Free AI Builder Newsletter

Weekly guides on AI tools & builder strategies.

What Does a Real Loop System Look Like?

A single loop is useful. A system of loops that share a brain is where the leverage compounds. This is what AI Jason runs inside his own company.

Start with the simplest one: a support loop. Every 30 minutes a cron wakes an agent. It pulls every support ticket, replies to the ones it can answer, and logs the frictions and product ideas it spots into a shared folder called signals. That loop alone earns its keep.

Now make it compound. The same loop doesn't just log a bug - it spawns a coding agent to fix it, monitors whether the fix held, and tells the customer it shipped. If people still hit the issue, that means it wasn't fixed at the root, so the loop tries again.

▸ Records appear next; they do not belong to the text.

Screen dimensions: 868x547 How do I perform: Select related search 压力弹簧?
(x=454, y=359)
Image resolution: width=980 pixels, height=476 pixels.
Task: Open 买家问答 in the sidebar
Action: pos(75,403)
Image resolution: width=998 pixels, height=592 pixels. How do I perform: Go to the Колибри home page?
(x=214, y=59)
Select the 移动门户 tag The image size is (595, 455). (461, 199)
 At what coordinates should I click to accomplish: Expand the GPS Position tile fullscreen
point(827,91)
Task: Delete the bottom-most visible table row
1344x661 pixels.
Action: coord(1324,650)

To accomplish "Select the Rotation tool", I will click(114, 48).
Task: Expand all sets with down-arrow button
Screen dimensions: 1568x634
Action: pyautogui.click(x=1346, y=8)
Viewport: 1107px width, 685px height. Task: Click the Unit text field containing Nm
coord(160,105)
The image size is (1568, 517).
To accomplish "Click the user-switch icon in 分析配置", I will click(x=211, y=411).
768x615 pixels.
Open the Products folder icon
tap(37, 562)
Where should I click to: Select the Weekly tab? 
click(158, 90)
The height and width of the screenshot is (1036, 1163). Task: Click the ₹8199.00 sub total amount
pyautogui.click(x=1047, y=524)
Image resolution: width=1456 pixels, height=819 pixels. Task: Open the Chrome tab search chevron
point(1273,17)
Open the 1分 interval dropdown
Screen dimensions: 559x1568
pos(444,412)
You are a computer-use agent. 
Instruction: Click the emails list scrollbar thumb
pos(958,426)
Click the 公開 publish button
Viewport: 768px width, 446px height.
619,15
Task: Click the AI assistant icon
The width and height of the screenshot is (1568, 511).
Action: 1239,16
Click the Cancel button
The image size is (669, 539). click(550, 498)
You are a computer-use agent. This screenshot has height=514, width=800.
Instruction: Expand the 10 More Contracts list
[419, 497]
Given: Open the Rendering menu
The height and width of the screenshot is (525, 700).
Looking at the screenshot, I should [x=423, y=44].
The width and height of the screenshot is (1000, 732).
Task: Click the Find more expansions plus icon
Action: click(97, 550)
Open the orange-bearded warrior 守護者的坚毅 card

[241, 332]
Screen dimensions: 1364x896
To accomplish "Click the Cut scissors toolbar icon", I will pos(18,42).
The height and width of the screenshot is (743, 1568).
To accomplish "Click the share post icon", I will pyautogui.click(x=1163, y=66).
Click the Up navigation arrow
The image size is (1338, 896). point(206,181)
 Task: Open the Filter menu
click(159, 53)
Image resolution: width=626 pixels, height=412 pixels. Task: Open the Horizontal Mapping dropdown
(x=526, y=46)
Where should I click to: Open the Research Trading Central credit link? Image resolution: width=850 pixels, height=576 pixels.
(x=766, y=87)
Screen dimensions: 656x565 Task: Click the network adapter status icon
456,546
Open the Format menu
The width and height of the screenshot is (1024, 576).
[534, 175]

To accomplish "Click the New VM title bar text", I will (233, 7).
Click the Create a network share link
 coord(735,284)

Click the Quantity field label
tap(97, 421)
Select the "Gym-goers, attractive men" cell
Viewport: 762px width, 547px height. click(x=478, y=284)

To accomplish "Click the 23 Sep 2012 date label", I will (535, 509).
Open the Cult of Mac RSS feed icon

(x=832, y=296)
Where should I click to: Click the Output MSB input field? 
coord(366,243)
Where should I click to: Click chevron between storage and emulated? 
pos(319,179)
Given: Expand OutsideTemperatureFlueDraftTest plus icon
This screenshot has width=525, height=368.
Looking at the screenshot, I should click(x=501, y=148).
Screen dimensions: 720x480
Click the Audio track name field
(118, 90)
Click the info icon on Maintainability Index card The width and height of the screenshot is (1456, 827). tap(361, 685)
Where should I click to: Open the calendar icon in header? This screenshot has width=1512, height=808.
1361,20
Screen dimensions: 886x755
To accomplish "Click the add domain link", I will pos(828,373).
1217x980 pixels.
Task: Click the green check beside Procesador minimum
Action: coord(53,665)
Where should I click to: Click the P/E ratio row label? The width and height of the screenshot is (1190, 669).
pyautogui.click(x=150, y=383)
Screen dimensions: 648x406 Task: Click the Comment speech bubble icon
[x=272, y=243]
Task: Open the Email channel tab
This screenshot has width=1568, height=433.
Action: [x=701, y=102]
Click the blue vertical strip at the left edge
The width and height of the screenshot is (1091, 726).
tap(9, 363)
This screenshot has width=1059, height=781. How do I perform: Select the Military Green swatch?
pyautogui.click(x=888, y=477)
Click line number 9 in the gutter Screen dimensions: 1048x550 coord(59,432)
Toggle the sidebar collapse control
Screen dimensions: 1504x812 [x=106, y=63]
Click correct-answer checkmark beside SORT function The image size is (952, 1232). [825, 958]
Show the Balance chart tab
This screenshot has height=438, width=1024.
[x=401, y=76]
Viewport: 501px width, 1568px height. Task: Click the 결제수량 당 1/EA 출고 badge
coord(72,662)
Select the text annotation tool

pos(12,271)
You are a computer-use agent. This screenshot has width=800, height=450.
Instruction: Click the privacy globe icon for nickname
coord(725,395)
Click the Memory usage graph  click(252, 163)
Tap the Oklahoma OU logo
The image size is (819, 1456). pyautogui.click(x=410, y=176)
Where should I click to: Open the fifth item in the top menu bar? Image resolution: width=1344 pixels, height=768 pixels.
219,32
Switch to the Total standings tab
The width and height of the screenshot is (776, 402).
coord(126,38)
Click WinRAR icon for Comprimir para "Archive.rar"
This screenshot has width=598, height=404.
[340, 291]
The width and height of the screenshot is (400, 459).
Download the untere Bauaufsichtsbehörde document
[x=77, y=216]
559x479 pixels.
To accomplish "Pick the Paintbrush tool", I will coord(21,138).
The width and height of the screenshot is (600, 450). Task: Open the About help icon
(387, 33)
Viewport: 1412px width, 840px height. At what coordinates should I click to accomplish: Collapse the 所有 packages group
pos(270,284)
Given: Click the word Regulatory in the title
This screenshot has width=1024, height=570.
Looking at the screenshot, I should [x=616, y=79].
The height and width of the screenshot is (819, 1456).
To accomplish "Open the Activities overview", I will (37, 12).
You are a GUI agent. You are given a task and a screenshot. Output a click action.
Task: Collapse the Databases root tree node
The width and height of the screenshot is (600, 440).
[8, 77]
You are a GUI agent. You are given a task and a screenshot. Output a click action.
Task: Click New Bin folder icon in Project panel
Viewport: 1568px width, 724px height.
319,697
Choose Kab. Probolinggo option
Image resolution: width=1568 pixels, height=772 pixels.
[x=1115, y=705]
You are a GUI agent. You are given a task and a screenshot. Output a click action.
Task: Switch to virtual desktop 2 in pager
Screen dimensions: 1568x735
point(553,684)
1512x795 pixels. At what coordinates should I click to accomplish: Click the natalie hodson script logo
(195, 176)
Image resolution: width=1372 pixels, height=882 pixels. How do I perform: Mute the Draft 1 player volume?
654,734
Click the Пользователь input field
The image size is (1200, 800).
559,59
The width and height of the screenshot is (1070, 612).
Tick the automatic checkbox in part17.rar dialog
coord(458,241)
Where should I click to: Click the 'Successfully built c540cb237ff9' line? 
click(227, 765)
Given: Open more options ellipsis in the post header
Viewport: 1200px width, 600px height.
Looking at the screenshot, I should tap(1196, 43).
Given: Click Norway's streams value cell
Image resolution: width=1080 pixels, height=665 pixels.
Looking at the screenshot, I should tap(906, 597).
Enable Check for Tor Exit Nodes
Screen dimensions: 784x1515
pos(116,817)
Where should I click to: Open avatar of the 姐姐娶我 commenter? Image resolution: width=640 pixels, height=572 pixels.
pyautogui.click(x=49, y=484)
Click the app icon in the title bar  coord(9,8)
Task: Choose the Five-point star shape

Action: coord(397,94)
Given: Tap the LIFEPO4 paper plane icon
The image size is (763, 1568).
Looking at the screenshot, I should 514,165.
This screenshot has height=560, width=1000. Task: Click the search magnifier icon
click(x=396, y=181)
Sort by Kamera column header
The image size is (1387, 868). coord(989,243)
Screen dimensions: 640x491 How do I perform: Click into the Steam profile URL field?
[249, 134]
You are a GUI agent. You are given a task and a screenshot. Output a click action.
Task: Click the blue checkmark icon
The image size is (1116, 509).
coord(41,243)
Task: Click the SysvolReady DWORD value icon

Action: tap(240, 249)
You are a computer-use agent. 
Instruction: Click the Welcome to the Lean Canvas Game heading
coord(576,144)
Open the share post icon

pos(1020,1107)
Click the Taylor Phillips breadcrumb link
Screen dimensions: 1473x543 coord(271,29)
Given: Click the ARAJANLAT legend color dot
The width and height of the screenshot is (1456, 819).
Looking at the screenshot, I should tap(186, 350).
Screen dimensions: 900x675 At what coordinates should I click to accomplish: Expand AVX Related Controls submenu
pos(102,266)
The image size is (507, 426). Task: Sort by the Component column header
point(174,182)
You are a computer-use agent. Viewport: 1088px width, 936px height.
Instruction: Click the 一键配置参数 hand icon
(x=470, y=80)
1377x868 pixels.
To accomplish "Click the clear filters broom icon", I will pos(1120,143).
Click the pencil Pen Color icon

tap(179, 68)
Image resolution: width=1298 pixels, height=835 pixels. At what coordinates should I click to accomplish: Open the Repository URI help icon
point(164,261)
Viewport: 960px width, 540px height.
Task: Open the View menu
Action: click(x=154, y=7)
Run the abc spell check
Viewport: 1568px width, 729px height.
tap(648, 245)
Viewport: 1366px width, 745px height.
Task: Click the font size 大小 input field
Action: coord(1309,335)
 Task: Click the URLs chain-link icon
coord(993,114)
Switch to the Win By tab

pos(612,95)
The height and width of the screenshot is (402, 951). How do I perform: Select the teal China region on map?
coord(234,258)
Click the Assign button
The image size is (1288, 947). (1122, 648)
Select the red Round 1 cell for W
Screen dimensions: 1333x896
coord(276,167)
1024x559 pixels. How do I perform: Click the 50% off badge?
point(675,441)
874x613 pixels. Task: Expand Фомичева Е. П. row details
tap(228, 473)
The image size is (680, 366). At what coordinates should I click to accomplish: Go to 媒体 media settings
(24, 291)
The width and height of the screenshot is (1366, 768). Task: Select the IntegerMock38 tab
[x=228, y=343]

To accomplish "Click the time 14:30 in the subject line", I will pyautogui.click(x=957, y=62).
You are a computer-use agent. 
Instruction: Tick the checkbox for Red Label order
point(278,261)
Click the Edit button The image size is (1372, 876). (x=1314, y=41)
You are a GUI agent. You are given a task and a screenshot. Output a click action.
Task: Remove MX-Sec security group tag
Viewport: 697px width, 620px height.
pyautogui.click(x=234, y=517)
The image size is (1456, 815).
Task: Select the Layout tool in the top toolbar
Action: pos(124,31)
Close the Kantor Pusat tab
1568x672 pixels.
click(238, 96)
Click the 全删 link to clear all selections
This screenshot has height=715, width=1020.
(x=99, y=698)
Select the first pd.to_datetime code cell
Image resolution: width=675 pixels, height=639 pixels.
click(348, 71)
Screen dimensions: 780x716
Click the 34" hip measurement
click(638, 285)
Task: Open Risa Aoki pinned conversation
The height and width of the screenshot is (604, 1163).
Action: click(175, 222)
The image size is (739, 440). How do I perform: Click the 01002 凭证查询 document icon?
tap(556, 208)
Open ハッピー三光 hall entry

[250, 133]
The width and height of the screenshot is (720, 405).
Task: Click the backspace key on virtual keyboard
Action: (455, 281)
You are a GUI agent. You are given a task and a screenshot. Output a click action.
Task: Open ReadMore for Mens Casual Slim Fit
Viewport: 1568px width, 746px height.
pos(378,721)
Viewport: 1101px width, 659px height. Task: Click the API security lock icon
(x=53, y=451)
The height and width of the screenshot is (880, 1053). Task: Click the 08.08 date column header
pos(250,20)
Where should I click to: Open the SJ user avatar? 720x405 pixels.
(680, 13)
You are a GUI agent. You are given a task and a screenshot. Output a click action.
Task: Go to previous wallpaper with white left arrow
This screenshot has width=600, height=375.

The real trick is that every loop reads and writes the same shared folders. Jason runs several at once:

Loop	Trigger	What it does	What it writes
Support	Every 30 min	Answer tickets, spot friction	`signals`, engineer tasks
SEO	Daily, 9am	Pull data, research topics, publish pages	pages, conversion-gap `signals`
Product growth	Daily	Prioritize experiments from analytics + signals	tasks
Reddit	Scheduled	Draft on-brand comments	comment artifacts

Because they share one file system, the SEO loop's "this keyword converts but we have no organic content" signal feeds the content loop. The support loop's repeated-bug signal gets picked up by the product loop. Each loop runs every hour or every day, reading what the others learned. The shared brain is what makes it compound - and Jason's quoted output from this setup is 20 to 40 high-quality pages a day driving traffic without him looking at it.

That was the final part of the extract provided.